La Tunisie compte une industrie plastique très développée, et qui arrive même à exporter. C’est une industrie qui fait face depuis des années à plusieurs défis majeurs. Elle est appelée aujourd’hui à se réinventer et à ajuster ses stratégies pour répondre à des exigences nationales et internationales encore plus strictes. L’échec du dernier sommet mondial sur la pollution plastique doit relancer plusieurs réflexions sur le secteur.
L’échec attendu d’un sommet :
Du 5 au 14 août 2025, plus de 180 délégations et presque 1 000 observateurs, se sont retrouvées à Genève afin de finaliser un accord mondial juridiquement contraignant pour mettre fin à la pollution plastique. Des divergences persistantes entre les États, principalement ceux producteurs de pétrole, ont conduit à l’échec des négociations.
Ce round de négociations est le fruit de 5 réunions qui ont précédé. La première en Uruguay en novembre 2022, et la dernière au Canada en Avril 2024.
Selon les chiffres du Programme des Nations Unis pour l’Environnement, chaque minute, 15 tonnes de plastiques sont rejetées dans l’océan et les déchets plastiques devraient tripler d’ici à 2060. En 2023, la production mondiale de plastique a atteint 436 millions de tonnes, pour une valeur commerciale dépassant 1.100 milliards de dollars. Elle a également représenté 5 % du commerce total de marchandises.
Mais, en dépit de l’urgence de la situation, les délégations n’ont pas pu trouver d’accord. Les négociations sont reportées à une date ultérieure.
Les divergences pour aboutir à un texte juridiquement contraignant couvrant l’ensemble du cycle de vie des plastiques, de la conception aux déchets persistent. Les divergences opposent principalement les pays producteurs de pétrole et certains pays européens et pays de l’Amérique du Sud. Actuellement, 98 % des plastiques sont dérivés de combustibles fossiles. Le coût des dommages causés par la pollution plastique pourrait atteindre un total cumulé de 281.000 milliards de dollars entre 2016 et 2040. Selon certains experts, la pollution plastique engendre de pertes économiques liées à la santé dépassant 1.500 milliards de dollars par an.
La position de la Tunisie
La Tunisie, et comme tous les pays, a pris part à ces négociations. Selon nos informations il n’y a pas eu de concertations nationales sérieuses autour du sujet, qui prend en considération la réalité de l’industrie plastique dans notre pays. En effet, ces négociations ont un enjeu environnemental mais auront des impacts sérieux sur toute une industrie.
La Tunisie produit chaque année plus de 2.5 millions de tonnes de déchets plastique, dont seulement 10% sont recyclés selon le ministère de l’environnement. Malgré plusieurs programmes de collecte et de recyclage du plastique, des millions de quantités partent dans la nature.
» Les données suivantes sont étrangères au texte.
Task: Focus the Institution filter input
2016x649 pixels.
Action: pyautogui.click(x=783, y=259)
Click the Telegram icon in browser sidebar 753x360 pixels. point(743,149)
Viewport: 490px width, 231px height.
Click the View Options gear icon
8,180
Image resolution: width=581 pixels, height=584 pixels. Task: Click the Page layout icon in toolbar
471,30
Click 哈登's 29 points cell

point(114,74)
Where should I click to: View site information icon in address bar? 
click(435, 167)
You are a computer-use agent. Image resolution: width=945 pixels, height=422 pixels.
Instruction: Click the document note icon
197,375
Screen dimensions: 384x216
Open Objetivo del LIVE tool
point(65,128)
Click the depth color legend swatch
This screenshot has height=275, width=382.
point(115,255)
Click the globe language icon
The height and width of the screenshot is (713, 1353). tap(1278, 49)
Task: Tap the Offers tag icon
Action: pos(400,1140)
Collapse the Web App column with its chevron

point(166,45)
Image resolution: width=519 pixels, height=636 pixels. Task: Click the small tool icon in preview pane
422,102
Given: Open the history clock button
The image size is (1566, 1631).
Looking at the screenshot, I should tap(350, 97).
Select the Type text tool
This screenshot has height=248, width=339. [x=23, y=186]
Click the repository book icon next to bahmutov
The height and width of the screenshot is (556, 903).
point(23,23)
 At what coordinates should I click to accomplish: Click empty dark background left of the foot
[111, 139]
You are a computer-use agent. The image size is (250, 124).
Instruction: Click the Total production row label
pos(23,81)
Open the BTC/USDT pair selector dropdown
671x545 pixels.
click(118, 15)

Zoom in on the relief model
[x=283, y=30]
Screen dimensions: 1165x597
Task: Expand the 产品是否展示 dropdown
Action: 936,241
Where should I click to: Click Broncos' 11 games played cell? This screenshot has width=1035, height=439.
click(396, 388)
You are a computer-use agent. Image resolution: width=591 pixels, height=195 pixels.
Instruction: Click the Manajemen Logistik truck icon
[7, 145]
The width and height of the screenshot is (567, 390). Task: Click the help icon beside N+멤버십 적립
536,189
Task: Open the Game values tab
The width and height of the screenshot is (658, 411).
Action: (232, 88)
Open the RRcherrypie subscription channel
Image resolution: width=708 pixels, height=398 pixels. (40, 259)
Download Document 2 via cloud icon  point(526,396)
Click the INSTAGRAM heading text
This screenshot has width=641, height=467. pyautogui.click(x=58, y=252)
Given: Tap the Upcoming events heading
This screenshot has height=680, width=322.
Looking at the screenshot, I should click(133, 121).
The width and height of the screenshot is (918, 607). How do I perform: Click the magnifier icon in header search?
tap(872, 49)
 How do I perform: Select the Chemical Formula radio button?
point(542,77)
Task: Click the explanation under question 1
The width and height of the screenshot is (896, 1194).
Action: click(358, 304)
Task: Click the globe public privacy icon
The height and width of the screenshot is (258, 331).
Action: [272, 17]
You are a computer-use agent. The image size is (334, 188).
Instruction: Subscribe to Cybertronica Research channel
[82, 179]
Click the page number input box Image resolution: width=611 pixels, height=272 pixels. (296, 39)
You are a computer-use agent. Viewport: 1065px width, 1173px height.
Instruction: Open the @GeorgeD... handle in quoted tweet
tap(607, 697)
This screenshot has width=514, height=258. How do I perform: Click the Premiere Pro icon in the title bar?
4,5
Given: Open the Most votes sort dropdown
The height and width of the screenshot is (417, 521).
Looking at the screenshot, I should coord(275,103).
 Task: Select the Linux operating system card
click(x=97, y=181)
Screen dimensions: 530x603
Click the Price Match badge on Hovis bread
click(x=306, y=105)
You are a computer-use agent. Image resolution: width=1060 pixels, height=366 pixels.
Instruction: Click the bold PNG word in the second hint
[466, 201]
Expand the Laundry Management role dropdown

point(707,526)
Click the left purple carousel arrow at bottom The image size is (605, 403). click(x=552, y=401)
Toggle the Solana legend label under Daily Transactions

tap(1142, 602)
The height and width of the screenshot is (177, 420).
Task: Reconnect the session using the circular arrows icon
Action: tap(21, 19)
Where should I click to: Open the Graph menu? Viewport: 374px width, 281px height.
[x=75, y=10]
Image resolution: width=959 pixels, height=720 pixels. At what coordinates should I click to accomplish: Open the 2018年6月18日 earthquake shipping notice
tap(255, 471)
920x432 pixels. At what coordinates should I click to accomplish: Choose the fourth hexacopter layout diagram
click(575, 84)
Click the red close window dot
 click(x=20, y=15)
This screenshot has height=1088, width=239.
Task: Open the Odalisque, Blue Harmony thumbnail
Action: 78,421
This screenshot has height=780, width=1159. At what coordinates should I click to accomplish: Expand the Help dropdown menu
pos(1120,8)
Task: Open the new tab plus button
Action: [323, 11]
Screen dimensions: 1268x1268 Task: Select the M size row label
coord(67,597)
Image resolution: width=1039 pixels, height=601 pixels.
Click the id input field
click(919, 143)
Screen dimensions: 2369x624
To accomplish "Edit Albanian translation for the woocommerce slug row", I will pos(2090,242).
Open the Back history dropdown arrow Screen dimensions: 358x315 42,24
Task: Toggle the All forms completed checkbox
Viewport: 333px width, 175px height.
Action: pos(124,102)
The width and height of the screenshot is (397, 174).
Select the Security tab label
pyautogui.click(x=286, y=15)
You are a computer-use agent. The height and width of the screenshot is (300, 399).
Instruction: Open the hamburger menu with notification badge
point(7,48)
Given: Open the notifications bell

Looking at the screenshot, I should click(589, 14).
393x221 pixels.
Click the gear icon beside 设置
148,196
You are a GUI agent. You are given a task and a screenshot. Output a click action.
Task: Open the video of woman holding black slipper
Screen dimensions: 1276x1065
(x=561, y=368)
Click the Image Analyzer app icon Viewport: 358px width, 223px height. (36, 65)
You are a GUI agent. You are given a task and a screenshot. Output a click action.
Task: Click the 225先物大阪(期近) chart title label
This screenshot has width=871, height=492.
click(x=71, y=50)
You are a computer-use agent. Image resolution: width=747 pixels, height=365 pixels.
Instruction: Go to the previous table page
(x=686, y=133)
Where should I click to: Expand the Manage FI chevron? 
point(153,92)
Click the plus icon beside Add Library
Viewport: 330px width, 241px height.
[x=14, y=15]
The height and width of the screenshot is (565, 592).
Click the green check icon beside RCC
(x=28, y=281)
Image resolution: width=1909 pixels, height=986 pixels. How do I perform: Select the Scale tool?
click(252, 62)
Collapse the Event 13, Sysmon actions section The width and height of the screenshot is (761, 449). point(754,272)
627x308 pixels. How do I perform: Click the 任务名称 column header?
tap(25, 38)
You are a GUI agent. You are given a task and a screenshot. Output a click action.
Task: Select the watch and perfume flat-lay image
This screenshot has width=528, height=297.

Les différents gouvernements ont pris plusieurs mesures pour réduire les déchets plastiques, surtout l’interdiction des sachets à usage unique, mais la situation demeure encore inquiétante, pour ne pas dire catastrophique. En se déplaçant sur le territoire tunisien on n’échappe pas à l’image des sachets plastiques de différentes couleurs jetés dans les rues et les vallées. Selon le Fonds Mondial pour la Nature le coût des sacs plastiques en Tunisie dépasse les 60 millions de dinars chaque année.
De son côté, l’industrie plastique s’est bien développée au cours des dernières années, et s’est adaptée aux nouvelles exigences. Le secteur compte plus de 638 entreprises dont 400 qui sont en relation directe avec l’industrie plastique. En effet, certaines entreprises sont de grands utilisateurs de matière plastique sans vraiment le produire. Le plastique existe dans presque 90% des outils utilisés par les ménages tunisiens. Le secteur emploie plus de 65000 personnes dont plusieurs sont des techniciens.
Cette industrie doit être proactive et anticiper les différents changements qui risquent de se produire à la lumière de l’avancement des négociations à l’échelle internationale. Le ministre de l’environnement doit lancer une étude d’impact sur le secteur en concertation avec la profession. Il est aussi important de suivre les nouvelles tendances technologiques dans le secteur pour s’adapter. Des programmes et des subventions pour la reconversion sont à prévoir afin de préserver le tissu industriel national et les milliers d’emplois derrière, tout en garantissant l’aspect environnemental et de santé.
De l’autre côté, un effort supplémentaire de sensibilisation auprès des consommateurs pour la réduction des déchets plastique est nécessaire.